Gonzalo Hermenegildo was found dead in his cell the morning after the Chief Warden’s visit.
On 23 February 1981 Lieutenant-Colonel Antonio Tejero led 200 armed Civil Guard officers into the Spanish Parliament in an attempted coup d’état. King Juan Carlos I refused to endorse the coup and it ended bloodlessly, effectively spelling the end of Francoist fascism.
Later that year, a previously unknown musculoskeletal disease swept across Spain with devastating consequences. The cause was traced to the consumption of rapeseed oil that had been intended for industrial rather than food use, and tainted with aniline. Hundreds died, and thousands were left permanently disabled.
This story imagines a connection between these two incidents. But the true story behind “toxic oil syndrome” is even stranger.
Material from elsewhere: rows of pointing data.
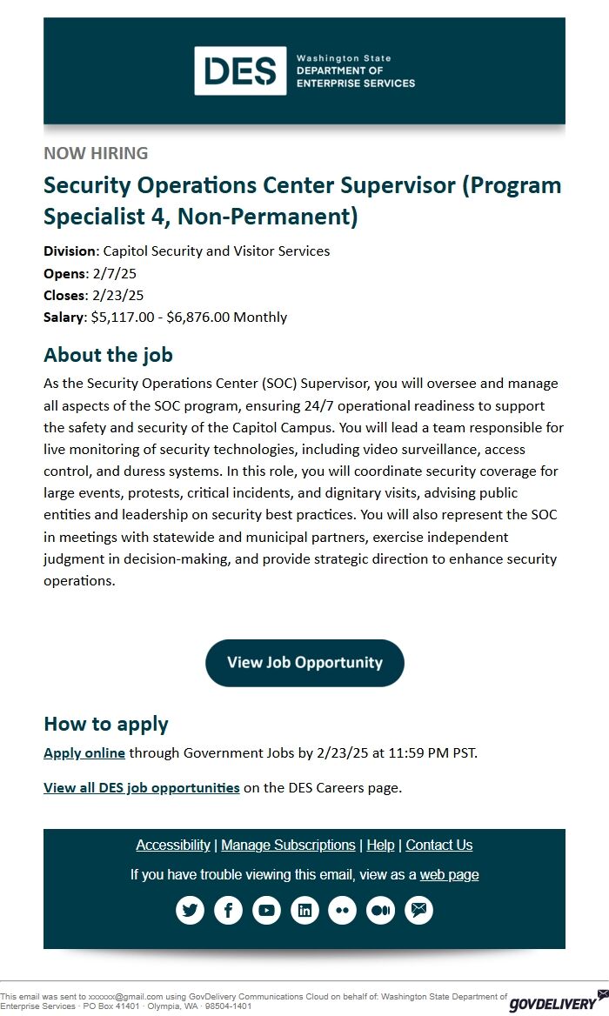The image size is (609, 1016).
Task: Open View all DES job opportunities link
Action: coord(141,788)
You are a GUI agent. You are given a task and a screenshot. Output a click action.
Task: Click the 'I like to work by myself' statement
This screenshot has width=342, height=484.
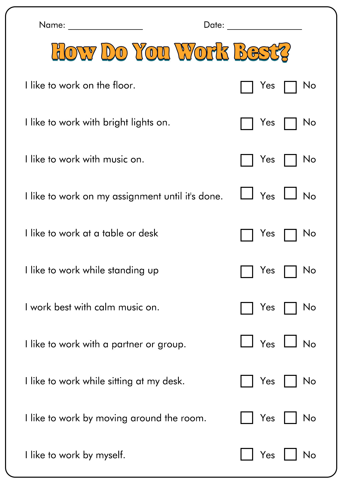75,455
In reality, the lethal epidemic was nothing to do with tainted oil, but most likely caused by the consumption of toxic organophosphates used as pesticides on fruits such as tomatoes. A massive conspiracy by the Spanish government, bolstered by commercial interests, ensured the evidence was so thoroughly manipulated that the truth may never be known.
Sadly, science is increasingly beholden to corporate sponsorship, and its conclusions are often massaged accordingly. So: Be wary of taking a sensational story about a scientific study at face value. And wash your tomatoes.